>> begin Text extract
So far, the User-Library contains three functional classes: Array, BitmapImage and HDRImage. The former class is a generic single-dimensional array, while the last two classes offer support for bitmap and HDR image processing.

Though Scala is a language which differs deeply from Java, ParallelME provides a similar approach for operations that iterate through an entire collection with no restriction of processing order. Given a bitmap object and a foreach operation to iterate through all its pixels and perform a simple modification in its color (i.e. add 1 to each RGBA color space parameter), the proposed abstraction for ParallelME is presented in Listing 1.

figure a

Code in Listing 1 shows two variations of the same operation where left and right side are semantically identical. The first and last lines respectively are the data input and output operations of the User-Library class. They correspond to the class constructor where the user provides the input data (in this case a bitmap object) and the data retrieval method, on which the user gets back the data processed on ParallelME (in this case, the data replaces the original bitmap). The code between data input and output corresponds to the user code with the color modification proposed. It contains a call to method par on object image, which indicates that a parallel operation will be performed on the next method call. It is followed by a foreach iterator containing the user code and where operations have different syntax on each side. Left side code represents a version compatible with Java version supported by Android (Java 7) [2] during the development of the first version of ParallelME, with no support for lambda expressions [10]. Right side code was created using a lambda expression, which is available in Java 8. It demonstrates the simplicity and objectivity of our syntax when applied together with a lambda expression and shows how ParallelME will be used as a more recent version of Java is incorporated in Android.
>> end Text extract
>> begin Excerpted records
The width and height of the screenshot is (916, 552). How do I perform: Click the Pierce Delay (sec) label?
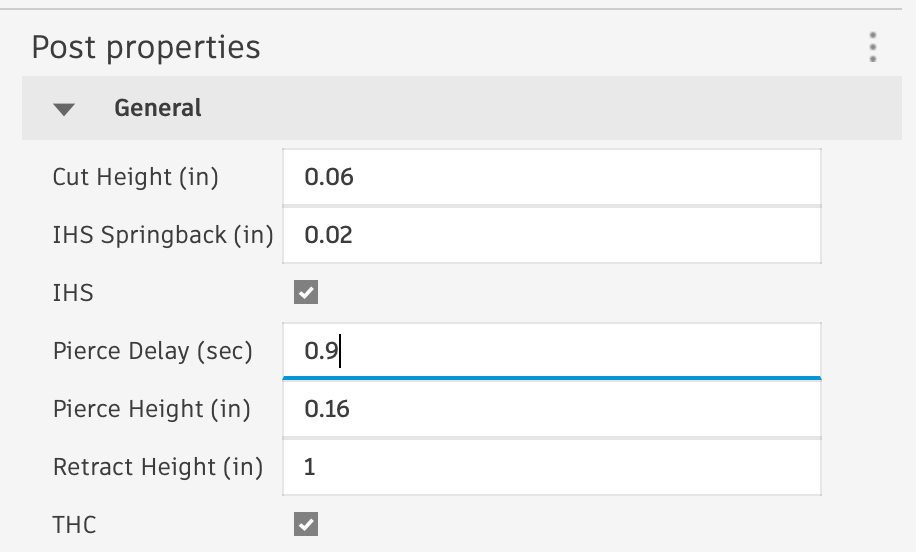coord(152,352)
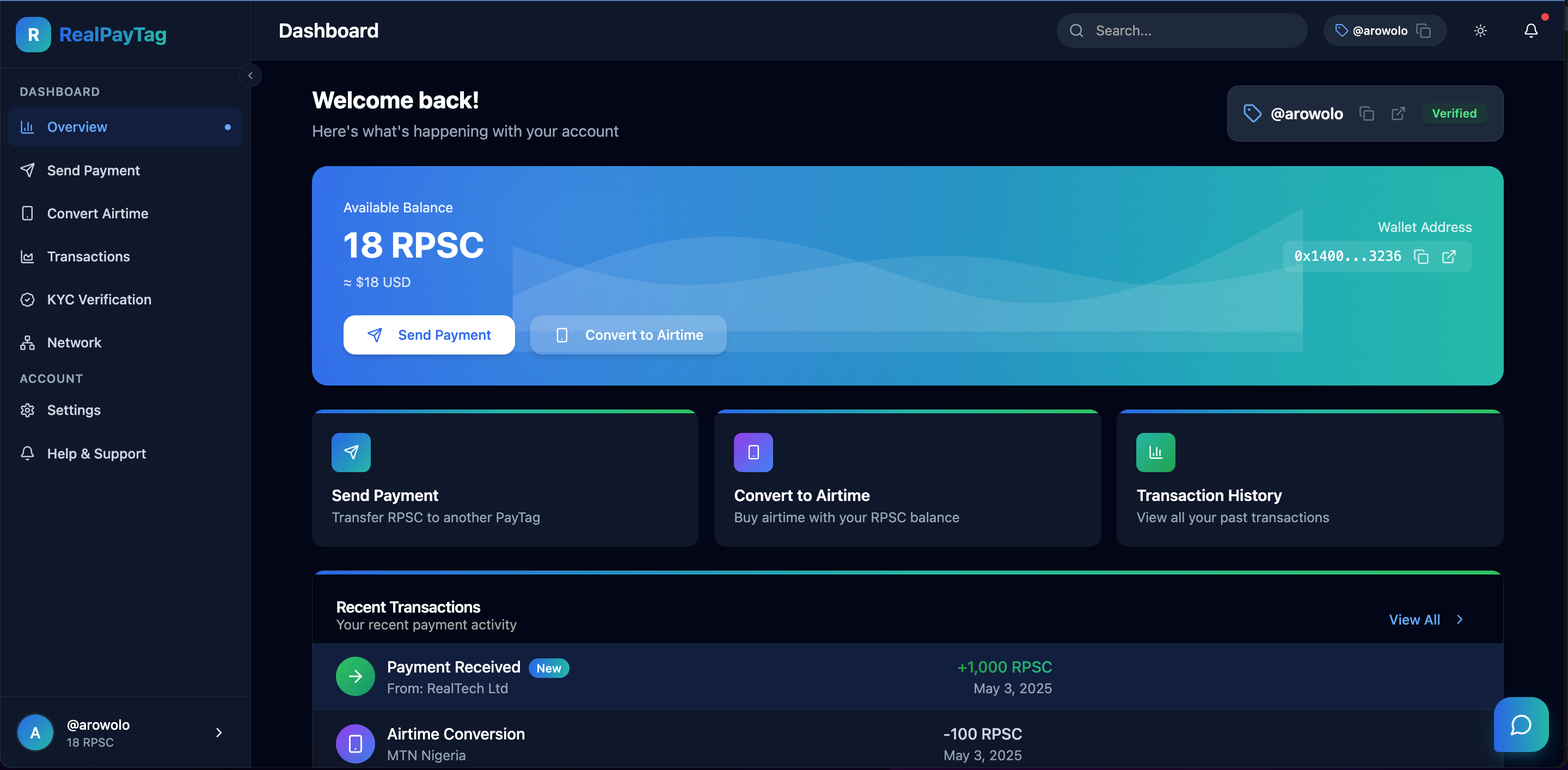Copy @arowolo tag in welcome card
The width and height of the screenshot is (1568, 770).
pyautogui.click(x=1367, y=114)
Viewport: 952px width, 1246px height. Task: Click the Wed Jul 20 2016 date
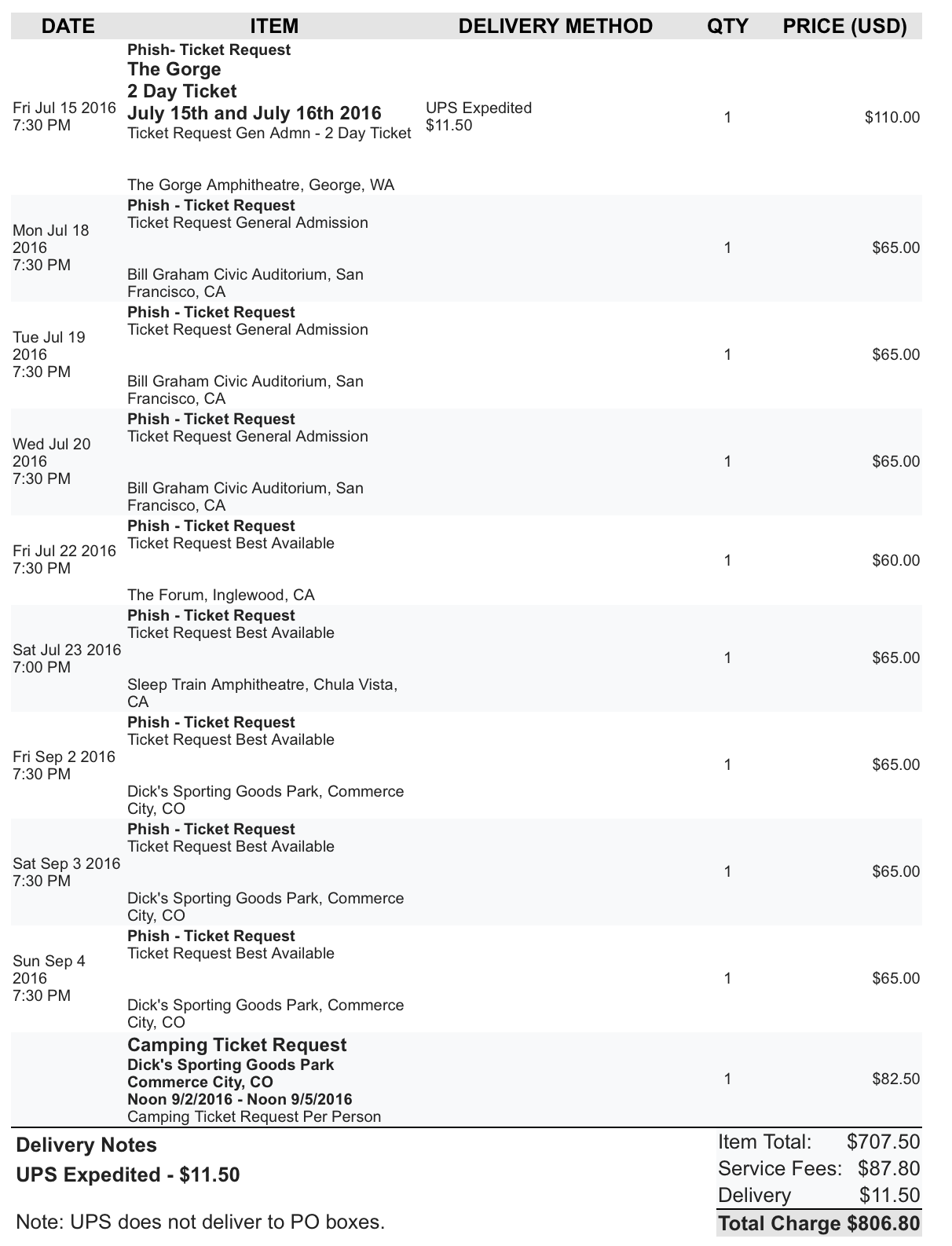point(51,461)
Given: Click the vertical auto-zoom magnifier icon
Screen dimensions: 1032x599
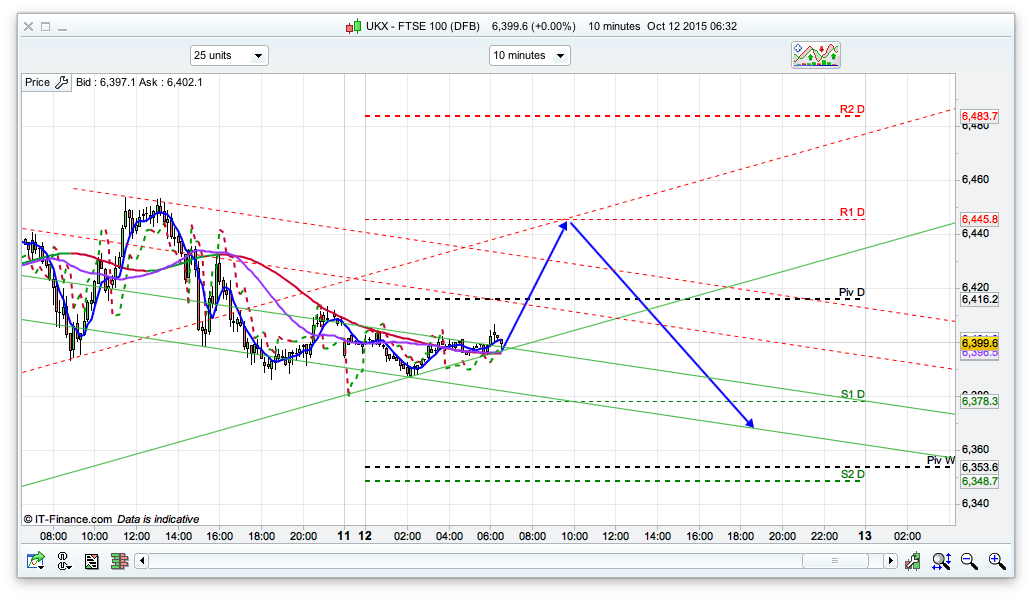Looking at the screenshot, I should [x=940, y=562].
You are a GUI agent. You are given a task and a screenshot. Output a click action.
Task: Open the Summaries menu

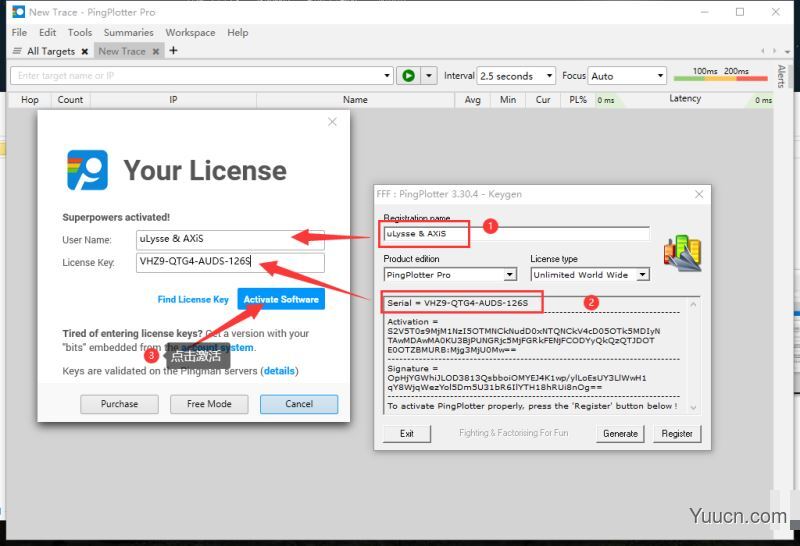click(x=128, y=32)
>> end Excerpted records
- Problems and tasks:
A) Answer the following from the ParallelME text.
(i) Which three functional classes does the User-Library contain so far?
(ii) Which Java version supported by Android does the left side code in Listing 1 target?
(iii) What does the call to method par on object image indicate?
B) Please print the part of the ParallelME text starting with "So far, the" and going on through "HDR image processing.".

- Complete answers:
A)
(i) Array, BitmapImage and HDRImage.
(ii) Java 7.
(iii) That a parallel operation will be performed on the next method call.

B)
So far, the User-Library contains three functional classes: Array, BitmapImage and HDRImage. The former class is a generic single-dimensional array, while the last two classes offer support for bitmap and HDR image processing.